The cost of flying the government plane down empty and returning with Redford, her daughter and two bodyguards was $9,200.

"Premier Redford was required to cut short her personal vacation with her daughter to attend former premier Ralph Klein's official memorial," Redford's spokeswoman Neala Barton said Friday in an e-mail.

"Commercial flight options were considered. Of note, there were news reports of significant challenges with getting passengers out of Palm Springs at the time, involving WestJet Airlines."

Barton said Redford and her daughter had flown down to Palm Springs on a commercial flight at their own expense.

Wildrose finance critic Rob Anderson noted that passengers on the grounded WestJet flight had already arrived home, using a second plane, well before Redford left Palm Springs on April 3 for Klein's memorial service April 5.

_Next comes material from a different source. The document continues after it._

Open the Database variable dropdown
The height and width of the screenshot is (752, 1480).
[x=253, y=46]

"How can they blame it on a weather delay that happened three days earlier?" said Anderson in an interview.

"There's so many questions that don't add up here."

He said it would be different had there been a last-minute problem. But Redford had a six-day window between Klein's death March 29 and his memorial service to arrange a much cheaper commercial flight back, he said.

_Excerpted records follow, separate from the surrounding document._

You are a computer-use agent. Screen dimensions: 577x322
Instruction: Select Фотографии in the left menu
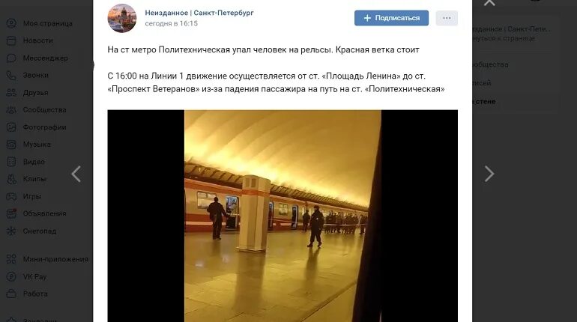tap(44, 127)
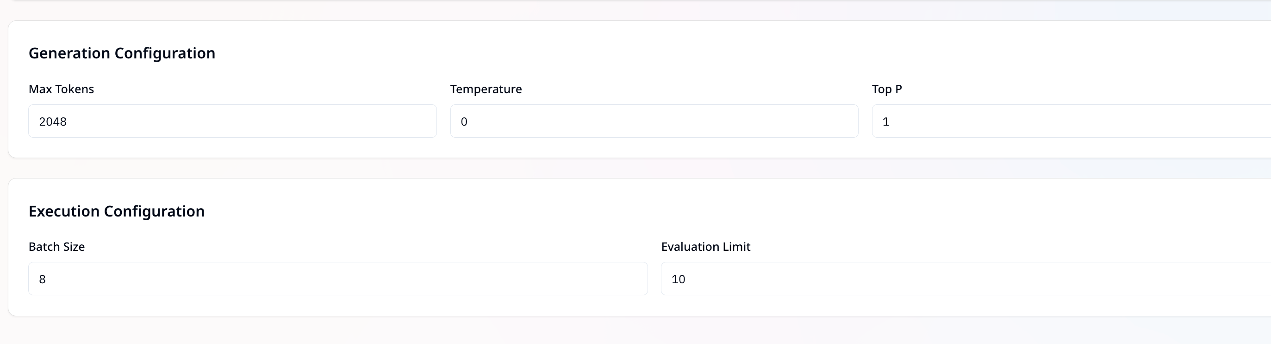The image size is (1271, 344).
Task: Click the Max Tokens input field
Action: tap(232, 121)
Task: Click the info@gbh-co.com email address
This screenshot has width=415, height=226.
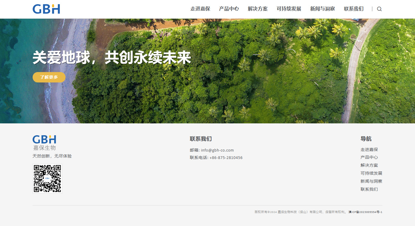Action: pyautogui.click(x=217, y=150)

"She consciously waited until a couple of days before the funeral and had the government aircraft fly them out when there were perfectly good options that were way cheaper. She's not being truthful, and she's misusing government resources."

Redford has already been under fire for spending $15,000 on a government plane in December to fly to Ottawa to catch another plane with Prime Minister Stephen Harper to South Africa for Nelson Mandela's funeral.

The total bill for Redford and her aide, Brad Stables, was $45,000. That included $20,000 worth of first-class tickets for Stables and a $10,000 first-class ticket for Redford to get back.

Nova Scotia Premier Stephen McNeil took the same trip for under $1,000.

Redford's office initially said that commercial flights to South Africa were not an option. When evidence later surfaced of two commercial flights going at the same time as the government plane, Barton said only one option was made available to staff and they were concerned that flight would be delayed in Toronto for de-icing in -3 C temperatures.

Redford has apologized for the cost of the South Africa trip. She has said her staff didn't follow travel protocols, but she has refused to pay any of the money back.

Anderson said a theme is emerging of a premier who preaches fiscal prudence at home but seeks flimsy excuses to ditch commercial flights and buzz about North America on a government plane at much higher costs.

"It's a pattern now. She clearly could have flown back commercially but decided to do something that was 10 times the cost," he said.

Redford has also been questioned about allowing Calgary-based Stables to bill taxpayers $200 a night at the high-end Hotel Macdonald when he stays overnight in Edmonton. Her office has said it's value for money because it is a cut-rate price.

Critics say Redford needs to economize and start leading by example, given that her last budget held the line on spending and slashed money for postsecondary education. She has also negotiated lean wage deals with doctors and teachers and is trying to do the same with other public-sector workers.

One of the slogans of her government is "living within our means."